* Recorded data:

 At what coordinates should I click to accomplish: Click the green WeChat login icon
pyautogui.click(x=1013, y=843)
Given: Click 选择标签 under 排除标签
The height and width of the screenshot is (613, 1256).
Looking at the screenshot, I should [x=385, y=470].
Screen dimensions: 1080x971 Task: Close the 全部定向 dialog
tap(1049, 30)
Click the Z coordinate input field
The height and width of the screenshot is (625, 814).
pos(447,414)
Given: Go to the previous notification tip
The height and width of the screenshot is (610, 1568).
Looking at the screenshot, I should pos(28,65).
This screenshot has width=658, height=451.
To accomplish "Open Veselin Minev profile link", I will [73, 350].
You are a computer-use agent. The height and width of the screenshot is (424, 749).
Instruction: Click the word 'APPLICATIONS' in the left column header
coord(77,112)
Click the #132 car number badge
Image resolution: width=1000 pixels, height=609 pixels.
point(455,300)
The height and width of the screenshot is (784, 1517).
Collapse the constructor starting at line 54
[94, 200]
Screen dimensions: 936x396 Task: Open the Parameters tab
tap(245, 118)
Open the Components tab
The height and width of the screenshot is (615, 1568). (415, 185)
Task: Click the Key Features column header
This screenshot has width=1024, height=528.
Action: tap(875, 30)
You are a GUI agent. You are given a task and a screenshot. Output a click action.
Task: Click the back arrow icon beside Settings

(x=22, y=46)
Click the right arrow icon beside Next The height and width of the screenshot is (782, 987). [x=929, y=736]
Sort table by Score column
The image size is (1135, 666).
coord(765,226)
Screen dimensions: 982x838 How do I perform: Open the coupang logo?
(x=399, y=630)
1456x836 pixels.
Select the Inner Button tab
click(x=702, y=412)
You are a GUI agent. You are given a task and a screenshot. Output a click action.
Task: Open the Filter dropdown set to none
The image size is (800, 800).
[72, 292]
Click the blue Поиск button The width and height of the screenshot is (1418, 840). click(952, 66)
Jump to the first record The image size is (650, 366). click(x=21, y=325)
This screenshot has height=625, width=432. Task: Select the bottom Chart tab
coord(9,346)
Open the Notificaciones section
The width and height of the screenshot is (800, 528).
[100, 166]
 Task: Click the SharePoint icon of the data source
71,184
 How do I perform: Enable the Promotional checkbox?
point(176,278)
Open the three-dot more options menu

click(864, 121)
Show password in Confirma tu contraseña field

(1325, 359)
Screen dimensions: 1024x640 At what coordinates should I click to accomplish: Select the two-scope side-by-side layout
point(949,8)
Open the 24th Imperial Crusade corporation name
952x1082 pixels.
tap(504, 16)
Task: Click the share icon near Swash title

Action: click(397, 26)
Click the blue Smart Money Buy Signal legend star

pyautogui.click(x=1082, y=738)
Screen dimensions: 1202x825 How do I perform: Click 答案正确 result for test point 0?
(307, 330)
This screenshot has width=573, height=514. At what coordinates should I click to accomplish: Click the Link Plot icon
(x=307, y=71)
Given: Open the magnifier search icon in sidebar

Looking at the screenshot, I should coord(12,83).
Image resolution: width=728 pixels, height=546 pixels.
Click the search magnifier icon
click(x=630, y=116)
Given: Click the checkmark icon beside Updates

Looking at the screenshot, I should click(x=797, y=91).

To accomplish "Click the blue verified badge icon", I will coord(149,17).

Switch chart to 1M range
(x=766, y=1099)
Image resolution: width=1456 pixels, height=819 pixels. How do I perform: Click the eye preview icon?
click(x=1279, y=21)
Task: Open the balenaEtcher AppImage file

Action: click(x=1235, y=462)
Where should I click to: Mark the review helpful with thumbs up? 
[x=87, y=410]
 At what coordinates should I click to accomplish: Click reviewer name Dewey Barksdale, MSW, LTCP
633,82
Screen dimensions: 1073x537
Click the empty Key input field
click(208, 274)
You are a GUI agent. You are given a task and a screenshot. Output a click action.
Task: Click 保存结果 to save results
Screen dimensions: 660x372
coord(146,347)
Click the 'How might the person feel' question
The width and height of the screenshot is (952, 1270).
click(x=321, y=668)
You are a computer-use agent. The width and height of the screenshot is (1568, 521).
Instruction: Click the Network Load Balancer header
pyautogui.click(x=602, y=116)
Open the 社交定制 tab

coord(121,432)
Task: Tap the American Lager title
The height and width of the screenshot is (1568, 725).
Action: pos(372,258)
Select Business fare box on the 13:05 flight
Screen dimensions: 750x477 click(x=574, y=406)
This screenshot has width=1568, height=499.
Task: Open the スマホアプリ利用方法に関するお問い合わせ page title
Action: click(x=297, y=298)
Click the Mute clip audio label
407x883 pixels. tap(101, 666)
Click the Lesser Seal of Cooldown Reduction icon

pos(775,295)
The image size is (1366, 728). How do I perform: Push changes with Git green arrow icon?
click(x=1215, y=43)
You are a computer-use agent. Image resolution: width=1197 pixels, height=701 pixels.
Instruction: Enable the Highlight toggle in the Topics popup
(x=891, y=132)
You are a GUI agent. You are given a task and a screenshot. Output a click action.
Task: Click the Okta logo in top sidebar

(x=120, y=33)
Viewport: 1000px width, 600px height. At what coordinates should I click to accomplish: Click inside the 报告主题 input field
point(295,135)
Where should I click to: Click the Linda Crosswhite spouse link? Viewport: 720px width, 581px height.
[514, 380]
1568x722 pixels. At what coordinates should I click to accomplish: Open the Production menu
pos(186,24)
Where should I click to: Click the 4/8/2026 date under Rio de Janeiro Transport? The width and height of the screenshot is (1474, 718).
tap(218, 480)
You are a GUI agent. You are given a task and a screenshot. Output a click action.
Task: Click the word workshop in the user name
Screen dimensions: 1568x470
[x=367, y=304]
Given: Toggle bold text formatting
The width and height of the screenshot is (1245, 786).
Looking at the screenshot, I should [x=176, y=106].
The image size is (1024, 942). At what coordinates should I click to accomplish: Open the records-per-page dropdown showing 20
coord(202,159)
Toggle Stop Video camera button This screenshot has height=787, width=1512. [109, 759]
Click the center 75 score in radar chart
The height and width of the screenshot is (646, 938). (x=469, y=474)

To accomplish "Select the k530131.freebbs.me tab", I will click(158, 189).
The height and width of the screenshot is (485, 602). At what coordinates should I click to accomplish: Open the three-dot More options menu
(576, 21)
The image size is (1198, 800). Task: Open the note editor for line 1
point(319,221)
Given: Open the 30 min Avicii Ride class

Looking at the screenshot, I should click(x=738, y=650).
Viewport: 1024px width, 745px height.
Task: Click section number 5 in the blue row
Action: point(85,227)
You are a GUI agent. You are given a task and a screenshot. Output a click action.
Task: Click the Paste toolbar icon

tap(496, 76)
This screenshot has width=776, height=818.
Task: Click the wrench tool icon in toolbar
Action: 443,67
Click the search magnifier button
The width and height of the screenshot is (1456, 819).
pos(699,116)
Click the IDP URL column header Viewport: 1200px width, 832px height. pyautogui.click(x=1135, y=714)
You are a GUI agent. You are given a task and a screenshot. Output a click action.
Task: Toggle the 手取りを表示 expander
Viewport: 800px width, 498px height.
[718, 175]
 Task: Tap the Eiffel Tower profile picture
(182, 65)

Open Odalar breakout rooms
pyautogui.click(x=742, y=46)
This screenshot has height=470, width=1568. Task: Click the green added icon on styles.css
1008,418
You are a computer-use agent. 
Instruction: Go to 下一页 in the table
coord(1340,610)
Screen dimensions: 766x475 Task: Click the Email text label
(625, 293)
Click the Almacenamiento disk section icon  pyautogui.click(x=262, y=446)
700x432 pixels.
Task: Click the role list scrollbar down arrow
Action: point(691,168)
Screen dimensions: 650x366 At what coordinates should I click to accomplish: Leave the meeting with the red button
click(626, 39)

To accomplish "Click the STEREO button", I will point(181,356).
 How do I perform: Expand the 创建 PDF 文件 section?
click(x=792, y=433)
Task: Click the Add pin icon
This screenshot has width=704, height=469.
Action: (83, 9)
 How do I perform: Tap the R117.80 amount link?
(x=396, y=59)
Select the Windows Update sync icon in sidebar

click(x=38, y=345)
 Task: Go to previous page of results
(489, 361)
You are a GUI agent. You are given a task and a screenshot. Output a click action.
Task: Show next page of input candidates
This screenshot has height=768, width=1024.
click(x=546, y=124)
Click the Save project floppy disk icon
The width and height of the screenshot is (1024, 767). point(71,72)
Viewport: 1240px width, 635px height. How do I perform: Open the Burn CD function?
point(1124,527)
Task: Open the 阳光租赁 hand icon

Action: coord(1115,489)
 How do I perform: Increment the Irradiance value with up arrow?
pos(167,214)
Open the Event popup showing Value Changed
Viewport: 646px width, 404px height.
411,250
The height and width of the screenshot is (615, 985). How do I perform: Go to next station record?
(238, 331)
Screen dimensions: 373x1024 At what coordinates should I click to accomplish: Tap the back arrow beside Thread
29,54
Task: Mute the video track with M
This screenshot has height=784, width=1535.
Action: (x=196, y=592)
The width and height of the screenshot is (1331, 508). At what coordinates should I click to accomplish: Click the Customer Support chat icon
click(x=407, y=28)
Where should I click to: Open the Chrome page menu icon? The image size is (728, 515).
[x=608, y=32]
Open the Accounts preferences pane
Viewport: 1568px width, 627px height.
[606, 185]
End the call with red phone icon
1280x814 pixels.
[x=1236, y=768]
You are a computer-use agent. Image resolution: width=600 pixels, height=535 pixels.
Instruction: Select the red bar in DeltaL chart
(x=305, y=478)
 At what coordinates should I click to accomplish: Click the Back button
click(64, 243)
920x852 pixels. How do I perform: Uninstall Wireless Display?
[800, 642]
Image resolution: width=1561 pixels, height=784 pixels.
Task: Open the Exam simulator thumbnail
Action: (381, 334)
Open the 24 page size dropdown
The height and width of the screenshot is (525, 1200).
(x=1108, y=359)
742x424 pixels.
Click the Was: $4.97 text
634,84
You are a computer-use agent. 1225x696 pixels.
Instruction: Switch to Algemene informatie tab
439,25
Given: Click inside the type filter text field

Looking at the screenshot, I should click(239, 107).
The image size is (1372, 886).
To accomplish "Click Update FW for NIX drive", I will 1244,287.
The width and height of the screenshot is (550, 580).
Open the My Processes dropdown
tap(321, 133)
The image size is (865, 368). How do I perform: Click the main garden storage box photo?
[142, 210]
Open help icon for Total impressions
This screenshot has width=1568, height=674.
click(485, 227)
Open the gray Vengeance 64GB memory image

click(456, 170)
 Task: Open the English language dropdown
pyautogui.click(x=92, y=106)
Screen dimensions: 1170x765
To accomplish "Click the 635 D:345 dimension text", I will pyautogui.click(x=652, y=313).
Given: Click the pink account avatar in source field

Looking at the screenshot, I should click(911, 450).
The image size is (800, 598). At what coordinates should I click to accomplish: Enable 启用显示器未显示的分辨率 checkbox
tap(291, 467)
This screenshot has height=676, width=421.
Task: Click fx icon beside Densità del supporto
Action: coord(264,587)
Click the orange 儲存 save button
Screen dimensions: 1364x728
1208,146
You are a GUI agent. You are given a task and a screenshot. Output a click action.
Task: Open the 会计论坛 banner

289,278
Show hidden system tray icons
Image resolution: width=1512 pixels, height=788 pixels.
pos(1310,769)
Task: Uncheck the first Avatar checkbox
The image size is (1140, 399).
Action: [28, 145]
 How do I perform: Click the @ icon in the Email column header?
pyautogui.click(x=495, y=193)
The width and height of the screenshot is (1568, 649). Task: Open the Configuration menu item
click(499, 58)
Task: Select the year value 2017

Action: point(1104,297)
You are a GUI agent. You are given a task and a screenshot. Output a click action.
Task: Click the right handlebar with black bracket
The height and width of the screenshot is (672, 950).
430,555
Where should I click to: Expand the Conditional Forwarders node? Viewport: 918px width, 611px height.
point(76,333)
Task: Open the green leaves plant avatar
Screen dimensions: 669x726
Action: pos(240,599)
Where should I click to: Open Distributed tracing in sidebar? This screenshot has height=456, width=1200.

* Directions for this task:
Only these are to be transcribed: the line with "Task: Uncheck the first Avatar checkbox" and every line after it through the last line of the entries, each exactly.

* Your solution:
Task: Uncheck the first Avatar checkbox
The image size is (1140, 399).
Action: [28, 145]
 How do I perform: Click the @ icon in the Email column header?
pyautogui.click(x=495, y=193)
The width and height of the screenshot is (1568, 649). Task: Open the Configuration menu item
click(499, 58)
Task: Select the year value 2017

Action: point(1104,297)
You are a GUI agent. You are given a task and a screenshot. Output a click action.
Task: Click the right handlebar with black bracket
The height and width of the screenshot is (672, 950).
430,555
Where should I click to: Expand the Conditional Forwarders node? Viewport: 918px width, 611px height.
point(76,333)
Task: Open the green leaves plant avatar
Screen dimensions: 669x726
Action: pos(240,599)
Where should I click to: Open Distributed tracing in sidebar? This screenshot has height=456, width=1200.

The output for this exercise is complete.